If you want to move just a single volume, you try your luck with this method, which I’ve used successfully before. But I was tired, and wanted to use vmkfstools since I already had an unexpected outage and had to get something sorted.

The problem with vmkfstools is that there’s no restartable copy option – as far as I know. So when you get 80% through a 500GB file and it fails, well, that’s 400GB of pointless copying and time you’ll never get back. Multiply that out over 3 800GB volumes and a few ornery 500GB vmdks and you’ll start to get a picture of what kind of week I had.

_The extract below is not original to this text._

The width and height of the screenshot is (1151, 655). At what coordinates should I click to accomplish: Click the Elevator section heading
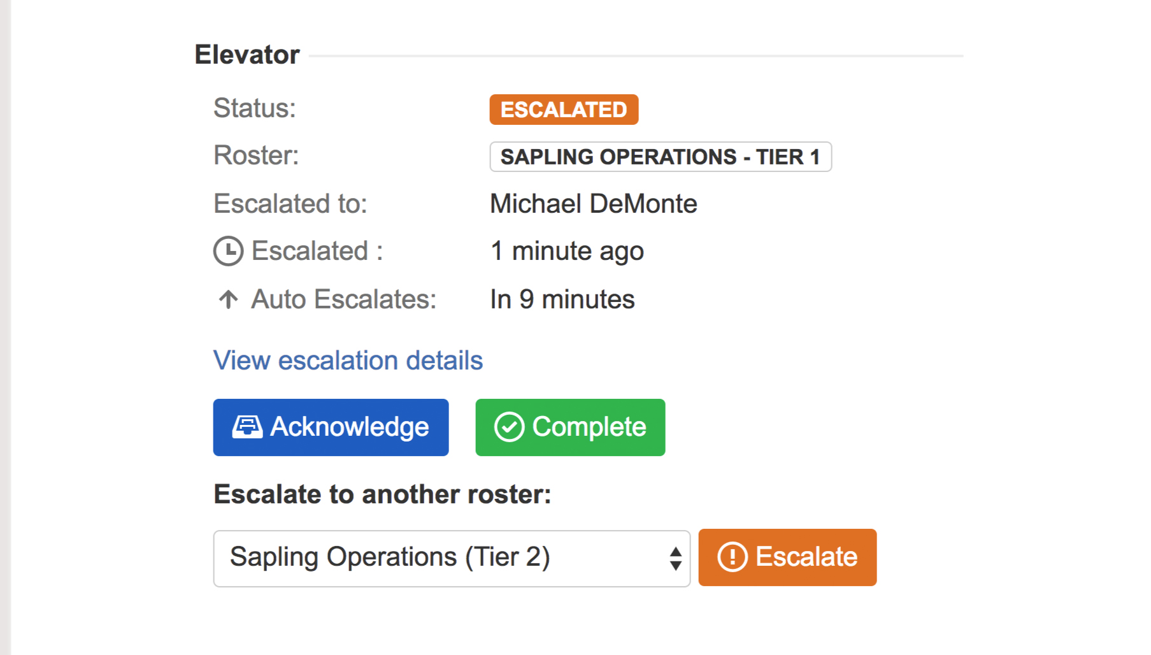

After suffering through a number of failures, I ended up taking one node out of the 16-node cluster and placing it and its associated datastores (the ones I needed to migrate) in their own Navisphere storage group. That way, there’d be no “busy-ness” affecting the migration process (we had provisioned about 160 LUNs to the cluster at this stage and we were, obviously, getting a few “SCSI reservation conflicts” and “resource temporarily unavailable” issues). This did the trick, and I was able to get some more stuff done. now there’s only about 80TB to go before the end of April. Fun times.

And before you ask why didn’t I use SAN Copy? I don’t know, I suppose I’ve never had the opportunity to test it with ESX, and while I know that underlying technology is the same as MirrorView, I just really didn’t feel I was in a position to make that call. I probably should have just done it, but I didn’t really expect that I’d have as much trouble as I did with sVMotion and / or vmkfstools. So there you go.